A team of transport safety officials searched a voice recording from the badly burned fuselage of a Japan Airlines plane on Friday in search of crucial information about what caused a small Coast Guard plane to crash on the runway at Tokyo's Haneda airport.
Meanwhile, JAL also began using heavy machinery to remove some debris for storage in a hangar to allow the runway to reopen.
Six experts from Japan's Transportation Safety Board searched through the wreckage of the Airbus A350-900 on the runway for voice data recordings.
JTSB experts have so far preserved both flight and voice data recorders from the Coast Guard's Bombardier Dash-8 and a flight data recorder from a JAL plane to try to determine what happened in the minutes before Tuesday's deadly collision.
All 379 passengers on board JAL Flight 516 were safely evacuated 18 minutes after landing as the plane burst into flames. The pilot of the Coast Guard aircraft also escaped, but its five other crew members were killed.
New details have also emerged from media screenings at Haneda Airport. NHK television, from its surveillance camera at Haneda Airport, showed the coast guard plane hovering on the runway for about 40 seconds before crashing.

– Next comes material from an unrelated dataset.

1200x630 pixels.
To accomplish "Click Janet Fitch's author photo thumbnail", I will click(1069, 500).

In the footage, Coast Guard aircraft C5 can be seen entering the runway from the taxiway, shortly after the passenger plane touched down right behind and crashed into it, creating an orange fireball. The JAL plane, engulfed in flames and belching gray smoke, continues down the runway before coming to a stop.

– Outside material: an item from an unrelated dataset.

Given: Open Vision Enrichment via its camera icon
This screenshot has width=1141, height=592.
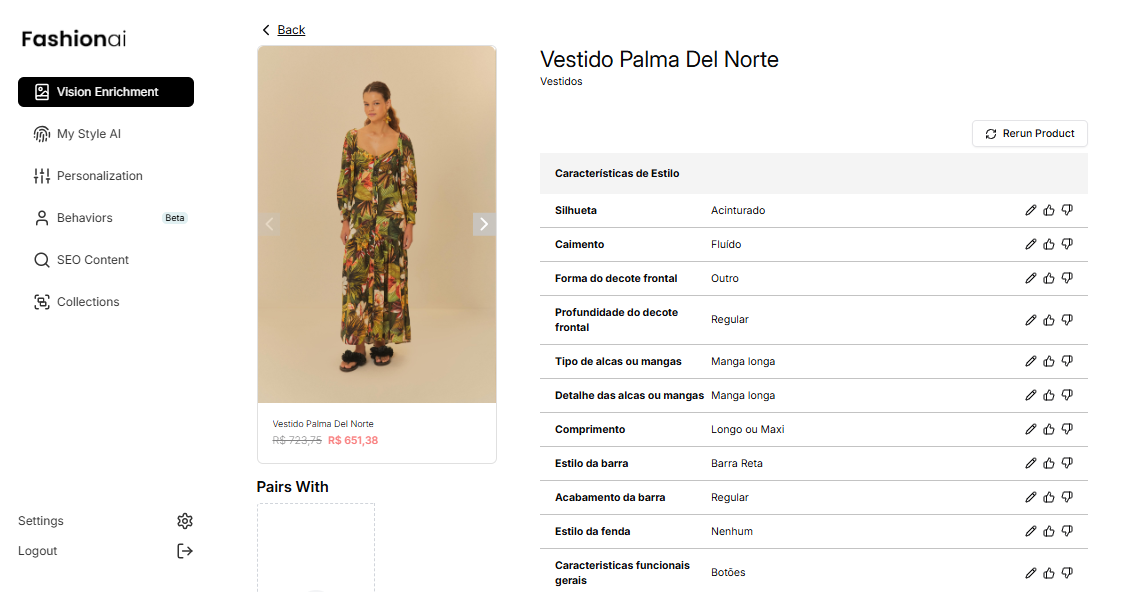Looking at the screenshot, I should tap(42, 91).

A transcript of the exchange recorded by traffic control released by the Ministry of Transport on Wednesday showed that the air traffic controller directed the Coast Guard to taxi the aircraft to a holding area just short of the runway. The Coast Guard pilot repeats the instruction, then no. Thanks for 1 slot. There was no instruction from control to allow the Coast Guard to enter the runway.
The pilot told police investigators that his plane was hit when he started the engines after receiving clearance for takeoff.
The small lights on the Coast Guard plane and its 40-second stop may have been less than visible to JAL pilots and air traffic control. NHK also said air traffic control officers may have missed the warning system for unauthorized runway entry while engaged in other operations.
JTSB investigators planned to interview seven JAL cabin attendants on Friday to obtain their accounts, after similar interviews with three pilots and two attendants earlier in the day.
As the aircraft manufacturer, Airbus officials are also joining the investigation, which is required under international aviation safety rules, the board said.